Strip out CSS

Discussion in 'HTML' started by M, Jul 19, 2007.

  1. M

    M Guest

    When saving web pages, I'd like to strip out all CSS and just leave the raw
    HTML intact. Some web developer toolbars will strip out the CSS, but for
    some reason they won't let you save the page this way. Any tools that can do
    this?

    (PS: Yes, I know I could manually delete any style sheets but would like to
    automate this process. Bonus points if it can strip out inline styles as
    well.)

    M
    M, Jul 19, 2007
    #1
    1. Advertising

  2. M

    dorayme Guest

    In article <bCMni.131315$NV3.476@pd7urf2no>,
    "M" <> wrote:

    > When saving web pages, I'd like to strip out all CSS and just leave the raw
    > HTML intact. Some web developer toolbars will strip out the CSS, but for
    > some reason they won't let you save the page this way. Any tools that can do
    > this?
    >
    > (PS: Yes, I know I could manually delete any style sheets but would like to
    > automate this process. Bonus points if it can strip out inline styles as
    > well.)
    >
    > M


    Give an example of one url you would like to do this to.

    --
    dorayme
    dorayme, Jul 19, 2007
    #2
    1. Advertising

  3. M

    M Guest

    "dorayme" <> wrote in message
    news:...
    > In article <bCMni.131315$NV3.476@pd7urf2no>,
    > "M" <> wrote:


    > Give an example of one url you would like to do this to.

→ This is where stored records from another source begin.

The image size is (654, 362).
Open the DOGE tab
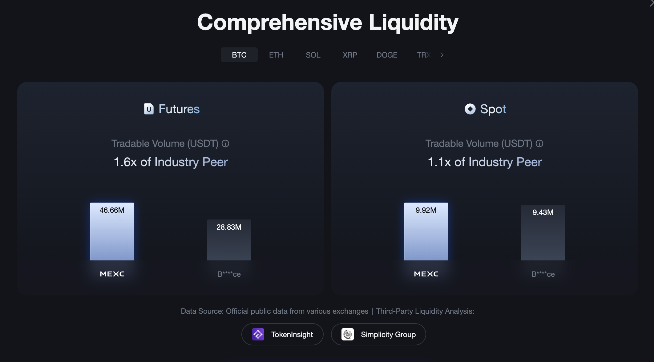(x=387, y=55)
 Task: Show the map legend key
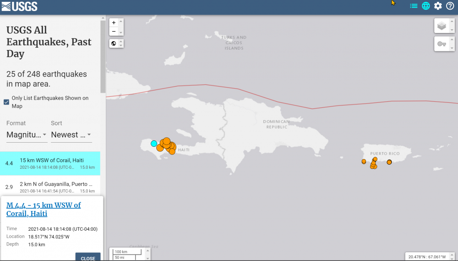point(442,44)
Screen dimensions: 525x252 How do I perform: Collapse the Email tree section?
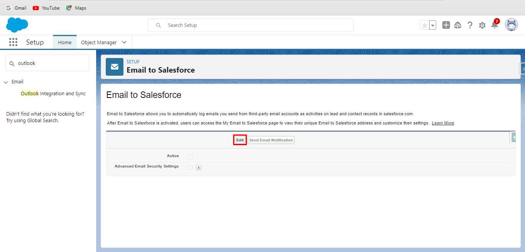point(6,82)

    Not sure why this is relevant but, hey, if it leads to something. . . As an
    example:

    http://niftytutorials.com/basics/transform-your-photos-into-a-beautiful-mosaic/1/

    Essentially, I just want to save barebones articles with any relevant
    images. I don't want Google ads, sidebars, irrelevant banner images, forms,
    search boxes, background images, scripts, etc.

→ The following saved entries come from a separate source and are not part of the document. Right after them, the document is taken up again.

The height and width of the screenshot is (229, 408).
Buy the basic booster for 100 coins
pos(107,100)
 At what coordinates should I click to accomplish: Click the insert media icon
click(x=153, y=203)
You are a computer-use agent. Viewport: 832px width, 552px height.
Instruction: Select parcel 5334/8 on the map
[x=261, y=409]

    Sometimes the website is gracious enough to offer a print version which gets
    rid of most of this stuff.

    I have a Notetab script which does most of what I want but wanted to see if
    something else out there is better at it.

    M
    M, Jul 20, 2007
    #3
  4. M

    Guest

    On Jul 20, 12:49 am, "M" <> wrote:
    > When saving web pages, I'd like to strip out all CSS and just leave the raw
    > HTML intact. Some web developer toolbars will strip out the CSS, but for
    > some reason they won't let you save the page this way. Any tools that can do
    > this?


    What browser are you using?
    , Jul 20, 2007
    #4
  5. M

    dorayme Guest

    In article <tGSni.130529$xq1.5003@pd7urf1no>,
    "M" <> wrote:

    > "dorayme" <> wrote in message
    > news:...
    > > In article <bCMni.131315$NV3.476@pd7urf2no>,
    > > "M" <> wrote:

    >
    > > Give an example of one url you would like to do this to.

    >
    > Not sure why this is relevant but, hey, if it leads to something. . . As an
    > example:
    >
    > http://niftytutorials.com/basics/transform-your-photos-into-a-beautiful-mosaic
    > /1/
    >
    > Essentially, I just want to save barebones articles with any relevant
    > images. I don't want Google ads, sidebars, irrelevant banner images, forms,
    > search boxes, background images, scripts, etc.
    >
    > Sometimes the website is gracious enough to offer a print version which gets
    > rid of most of this stuff.
    >
    > I have a Notetab script which does most of what I want but wanted to see if
    > something else out there is better at it.
    >
    > M


    It is tricky to fashion a general facility to distinguish between
    relevant and irrelevant images as you can imagine. Best I can
    suggest is this, open in FF (equipped with free developer tools)
    and turn off all css and probably javascript too. Save as
    webpage. Open the saved in a browser. If too rich for you still,
    just delete the associated folder which contains all the images
    and other stuff, or inspect the folder and be rid things
    selectively - but this is not what you want to do). I am afraid
    there is nothing as intelligent as you for this job.

    --
    dorayme
    dorayme, Jul 20, 2007
    #5
  6. M

    M Guest

    <> wrote in message
    news:...
    > On Jul 20, 12:49 am, "M" <> wrote:
    >> When saving web pages, I'd like to strip out all CSS and just leave the
    >> raw
    >> HTML intact. Some web developer toolbars will strip out the CSS, but for
    >> some reason they won't let you save the page this way. Any tools that can
    >> do
    >> this?

    >
    > What browser are you using?


    Normally I use FF, but I'd use IE if there was a tool for it.

    M
    M, Jul 20, 2007
    #6
  7. M

    Guest

    , Jul 20, 2007
    #7
  8. M

    Guest

    On Jul 20, 12:49 am, "M" <> wrote:

    This may give you what you want.

    At the top of the Firefox browser select VIEW, PAGE STYLE, then NO
    STYLE.

    This will strip any web page that you're viewing of all CSS styling.
    , Jul 20, 2007
    #8
  9. M

    M Guest

    <> wrote in message
    news:...
    > On Jul 20, 12:49 am, "M" <> wrote:
    >
    > This may give you what you want.
    >
    > At the top of the Firefox browser select VIEW, PAGE STYLE, then NO
    > STYLE.
    >
    > This will strip any web page that you're viewing of all CSS styling.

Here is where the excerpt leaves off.